- _Document section_:
----

The Breach report, as well as additional reporting by the Globe and Mail’s Geoffrey York, show that Canadian gold-mining companies see events in Tigray as an opportunity for riches. While millions of Tigrayans are cut off from aid, communications, and transportation and are fighting to survive, Canadian mining companies have been lobbying the Ethiopian government to get mining licenses in the region. It is now confirmed that at least six Canada-based companies hold mining licenses in Tigray. Furthermore, in June, the Canadian ambassador to Ethiopia, Stéphane Jobin, shared on Twitter news of his meeting with the mining minister of Ethiopia to discuss the potential for further investment in the mining sector.
Canada’s response to the humanitarian catastrophe in Tigray appears to be guided by one overwhelming concern: protect Canadian mining interests, even if this comes at the expense of millions of lives. That the Canadian government has repeatedly stated its support for the Ethiopian government, and is unwilling to use all the tools at its disposal to ensure that the deadly siege and blockade on Tigray are lifted, prove that mining revenue is Canada’s sole concern. Despite stating that it centers and values human rights, gender equity and peace and security in its foreign policy, the Canadian government has not lived up to these values in practice. Not only has the Canadian government failed to unambiguously condemn the Ethiopian government’s violations but it has continued to financially and diplomatically support a regime deliberately starving millions of its own citizens.

----

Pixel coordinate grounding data
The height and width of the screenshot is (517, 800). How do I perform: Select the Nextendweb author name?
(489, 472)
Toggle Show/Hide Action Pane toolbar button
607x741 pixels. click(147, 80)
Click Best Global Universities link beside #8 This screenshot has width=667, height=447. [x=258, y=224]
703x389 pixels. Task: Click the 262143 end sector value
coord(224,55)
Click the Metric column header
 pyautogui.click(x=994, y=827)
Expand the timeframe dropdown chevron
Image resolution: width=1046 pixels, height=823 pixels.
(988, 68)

----

- _Assigned task 1_: How many Canada-based companies does the commentary on Canada and Tigray say are confirmed to hold mining licenses in Tigray?
- _Assigned task 2_: Go on with the commentary on Canada and Tigray, starting after its final sentence.

- _Task answer 1_: At least six.

- _Task answer 2_:
How can people across Canada help?
More than mere numbers and statistics, the lives lost in Tigray are real people. To Tigrayan-Canadians, they are our mothers, fathers, sisters, and brothers and we have been calling on our government to act to save their lives. Half-hearted statements of concern are no longer enough.
It is past time for our government to take concrete action to end the atrocities. Canada’s ongoing financial support to a genocidal regime in Ethiopia must not be tolerated by the Canadian public or our elected officials. Therefore, we ask the Government of Canada to join the United States and other allies in taking concrete steps to help stop the suffering and death of countless innocent people whose only crime is their ethnicity. Finally, we ask people across Canada to echo our calls and join us in demanding better from our government.